Synthesis of Triazole Schiff’s Base Derivatives and Their Inhibitory Kinetics on Tyrosinase Activity

• Published in: PloS one Vol. 10; no. 9; p. e0138578
• Main Authors: Yu, Feng, Jia, Yu-Long, Wang, Hui-Fang, Zheng, Jing, Cui, Yi, Fang, Xin-Yu, Zhang, Lin-Min, Chen, Qing-Xi
• Format: Journal Article
• Language: English
• Published: United States Public Library of Science 30.09.2015; Public Library of Science (PLoS)

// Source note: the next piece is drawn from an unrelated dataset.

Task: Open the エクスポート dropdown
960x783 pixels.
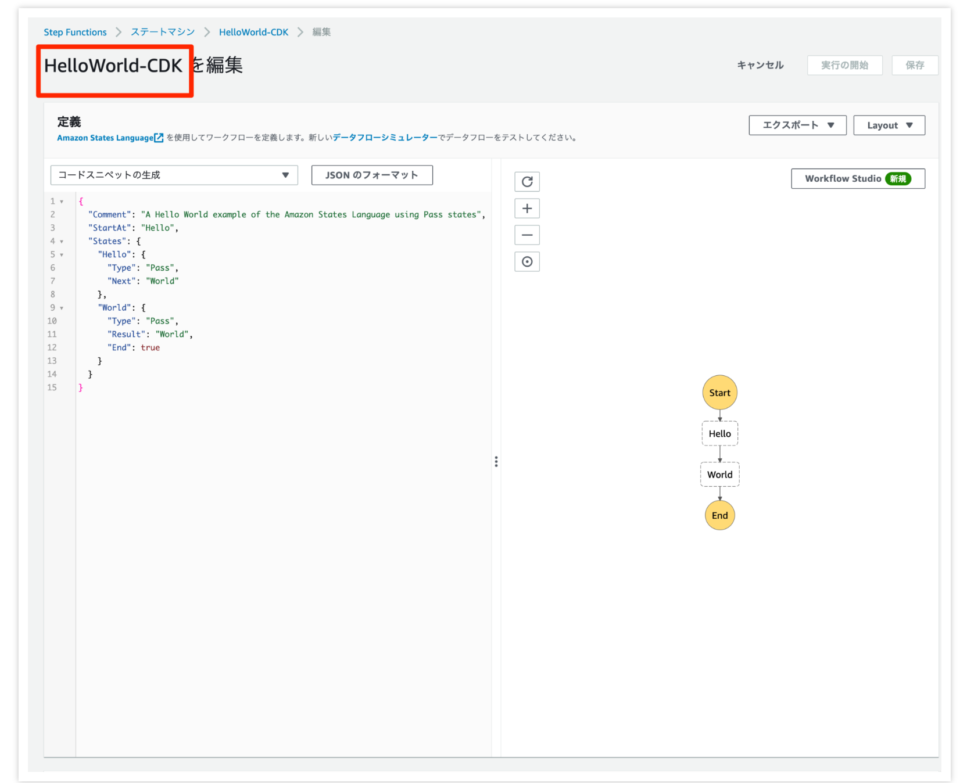Action: click(798, 125)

• Subjects: Alzheimer's disease; Alzheimers disease; Animals; Antifungal agents; Antioxidants; Antioxidants - chemical synthesis; Antioxidants - chemistry; Benzene; Biology; Chemical bonds; Copper; Copper compounds; Cosmetics; Derivatives; Ecosystem biology; Ecosystems; Education; Enzyme Inhibitors - chemical synthesis; Enzyme Inhibitors - chemistry; Enzymes; Fluorescence; Fluorine; Food; Humans; Iridium; Kinetics; Laboratories; Life assessment; Life sciences; Molecular Docking Simulation; Monophenol Monooxygenase - antagonists & inhibitors; Monophenol Monooxygenase - chemistry; Mushrooms; NMR; Nuclear magnetic resonance; Oxidation; Pharmaceutical research; Phenols; Schiff bases; Schiff Bases - chemical synthesis; Schiff Bases - chemistry; Skin; Spectrum analysis; Steric hindrance; Substitutes; Triazoles; Tyrosinase; Wetlands; China
• ISSN: 1932-6203; 1932-6203
• DOI: 10.1371/journal.pone.0138578

In the present study, new Schiff's base derivatives: (Z)-4-amino-5-(2-(3- fluorobenzylidene)hydrazinyl)-4H-1,2,4-triazole-3-thiol (Y1), (Z)-3-((2-(4-amino-5- mercapto-4H-1,2,4-triazol-3-yl)hydrazono)methyl)phenol (Y2), (Z)-2-((2-(4-amino-5- mercapto-4H-1,2,4-triazol-3-yl)hydrazono)methyl)phenol (Y3) and 3-((Z)-(2-(4- (((E)-3-hydroxybenzylidene)amino)-5-mercapto-4H-1,2,4-triazol-3-yl)hydrazono)methyl)phenol (Y4) were synthesized and their structures were characterized by LC-MS, IR and 1H NMR. The inhibitory effects of these compounds on tyrosinase activites were evaluated. Compounds Y1, Y2 and Y3 showed potent inhibitory effects with respective IC50 value of 12.5, 7.0 and 1.5 μM on the diphenolase activities. Moreover, the inhibition mechanisms were determined to be reversible and mixed types. Interactions of the compounds with tyrosinase were further analyzed by fluorescence quenching, copper interaction, and molecular simulation assays. The results together with the anti-tyrosinase activities data indicated that substitution on the second position of benzene ring showed superior ant-ityrosinase activities than that on third position, and that hydroxyl substitutes were better than fluorine substitutes. In addition, two benzene rings connecting to the triazole ring would produce larger steric hindrance, and affect the bonding between tyrosinase and inhibitors to decrease the inhibitory effects. The anti-tyrosinase effects of these compounds were in contrast to their antioxidant activities. In summary, this research will contribute to the development and design of antityrosinase agents.